Rob Key is CEO/Founder of Converseon. He was the former head of the Innovations Group at a division of Young & Rubicam and member of the WPP.com board. Rob founded Converseon in 2001. It is a full service strategic social consultancy that provides the listening, organizational design and activation services to help large brands harness the value of social media across the enterprise.
Listening is developing very quickly. Where do you see it going in the next few years?
We see growth in social intelligence. We’re actually trying to have the industry try to deliniate between conversation monitoring and conversation mining, which we think are different animals. Conversation monitoring is simply monitoring for key words that show what people are saying about you right now. Mining and social intelligence are putting people into the data to help answer key fundamental business questions that simple monitoring solutions can’t provide.
We’ve seen many companies over this past year who were doing the basic monitoring are now asking themselves a few basic questions:
- How do I take this intelligence to actually move my business to meet objectives?
- How do we infuse this across the organization so that it can be acted on?
- How do we organize our brand around the social intelligence?
What we are finding is that as the social people and social intelligence are flowing through the organization, companies are really recognizing that they aren’t organized to react quickly enough to the data to make an impact. So social intelligence is rapidly morphing into business process redesign.
At Converseon, the way we’ve handled this is by building a management consulting firm, led by Chris Boudreaux formerly of Accenture, to create overarching frameworks within organizations to help social intelligence and media have a single uniform systematic approach that cuts across the organization. This affects things like governance, policy and training. We were recently were noted by Forrester as a leader in the Social Listening category in the Forrester Wave.
So we’ve actually found social intelligence as a foundation for us. We’re now competing in business transfomation with companies like McKinsey who has a partnership with Nielsen, for example, and other more traditional management consultants. That is a significant part of our business going forward because that is the only way, at the end of the day, that social intelligence can really boom a business, by helping to transform businesses from the inside out to organize around this intelligence.
What would you say is the mindset a brand needs to harbor before they can effectively utilize social intelligence?

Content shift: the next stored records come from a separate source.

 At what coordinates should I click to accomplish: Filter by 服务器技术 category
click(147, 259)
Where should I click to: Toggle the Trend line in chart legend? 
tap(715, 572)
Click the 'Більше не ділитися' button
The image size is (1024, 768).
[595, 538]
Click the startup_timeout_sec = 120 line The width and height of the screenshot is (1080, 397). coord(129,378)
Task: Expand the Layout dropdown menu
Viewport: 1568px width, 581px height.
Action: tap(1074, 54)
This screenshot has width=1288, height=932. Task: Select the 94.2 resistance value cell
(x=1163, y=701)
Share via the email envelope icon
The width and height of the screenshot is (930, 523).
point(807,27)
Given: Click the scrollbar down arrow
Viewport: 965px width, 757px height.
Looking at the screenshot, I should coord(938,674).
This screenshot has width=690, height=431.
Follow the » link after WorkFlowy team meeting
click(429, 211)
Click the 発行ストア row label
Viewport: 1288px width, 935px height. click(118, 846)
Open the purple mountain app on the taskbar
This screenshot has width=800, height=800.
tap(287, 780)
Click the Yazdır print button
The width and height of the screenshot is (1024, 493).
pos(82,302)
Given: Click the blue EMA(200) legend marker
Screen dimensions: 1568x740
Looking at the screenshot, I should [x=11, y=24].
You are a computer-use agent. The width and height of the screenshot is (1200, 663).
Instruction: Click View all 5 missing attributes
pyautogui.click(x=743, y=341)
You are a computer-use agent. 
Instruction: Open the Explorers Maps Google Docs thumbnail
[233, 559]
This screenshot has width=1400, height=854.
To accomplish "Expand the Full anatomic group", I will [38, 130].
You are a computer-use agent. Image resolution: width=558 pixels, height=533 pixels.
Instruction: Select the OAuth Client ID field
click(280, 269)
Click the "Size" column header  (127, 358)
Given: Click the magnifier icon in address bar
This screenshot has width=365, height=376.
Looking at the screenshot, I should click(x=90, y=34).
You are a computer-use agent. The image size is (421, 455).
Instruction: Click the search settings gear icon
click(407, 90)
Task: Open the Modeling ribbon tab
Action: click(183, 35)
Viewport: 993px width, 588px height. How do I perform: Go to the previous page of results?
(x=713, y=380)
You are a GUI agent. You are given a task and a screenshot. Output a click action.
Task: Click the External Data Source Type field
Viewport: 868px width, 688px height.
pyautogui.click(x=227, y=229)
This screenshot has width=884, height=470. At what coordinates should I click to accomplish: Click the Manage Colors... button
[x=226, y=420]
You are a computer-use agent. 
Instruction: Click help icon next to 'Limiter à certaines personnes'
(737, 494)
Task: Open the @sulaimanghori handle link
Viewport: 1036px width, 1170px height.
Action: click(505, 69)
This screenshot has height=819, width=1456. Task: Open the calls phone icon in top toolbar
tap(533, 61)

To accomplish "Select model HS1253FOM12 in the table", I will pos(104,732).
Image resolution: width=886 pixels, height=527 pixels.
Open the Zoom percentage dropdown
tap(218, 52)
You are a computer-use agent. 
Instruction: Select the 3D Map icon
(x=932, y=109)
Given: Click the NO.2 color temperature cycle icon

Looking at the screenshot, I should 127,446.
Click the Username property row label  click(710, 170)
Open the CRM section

They have to first understand that conversation mining and social intelligence can actually impact business outcomes, things that keep the C-suite up at night. Things like product development, R&D, improving services, customer care, and compliance. It doesn’t come naturally for some senior executives to understand that this thing called social intelligence and social media can help meet those business goals that are KPIs that govern the entire business.
So the first place we start with is understanding what a business is trying to achieve. Everybody has KPIs within the organization. For example, customer care might measure performance by first call resolution or reduction in call center costs. Once we understand what the business is trying to achieve, we then configure the social intelligence and metrics backwards to fulfill those business objectives.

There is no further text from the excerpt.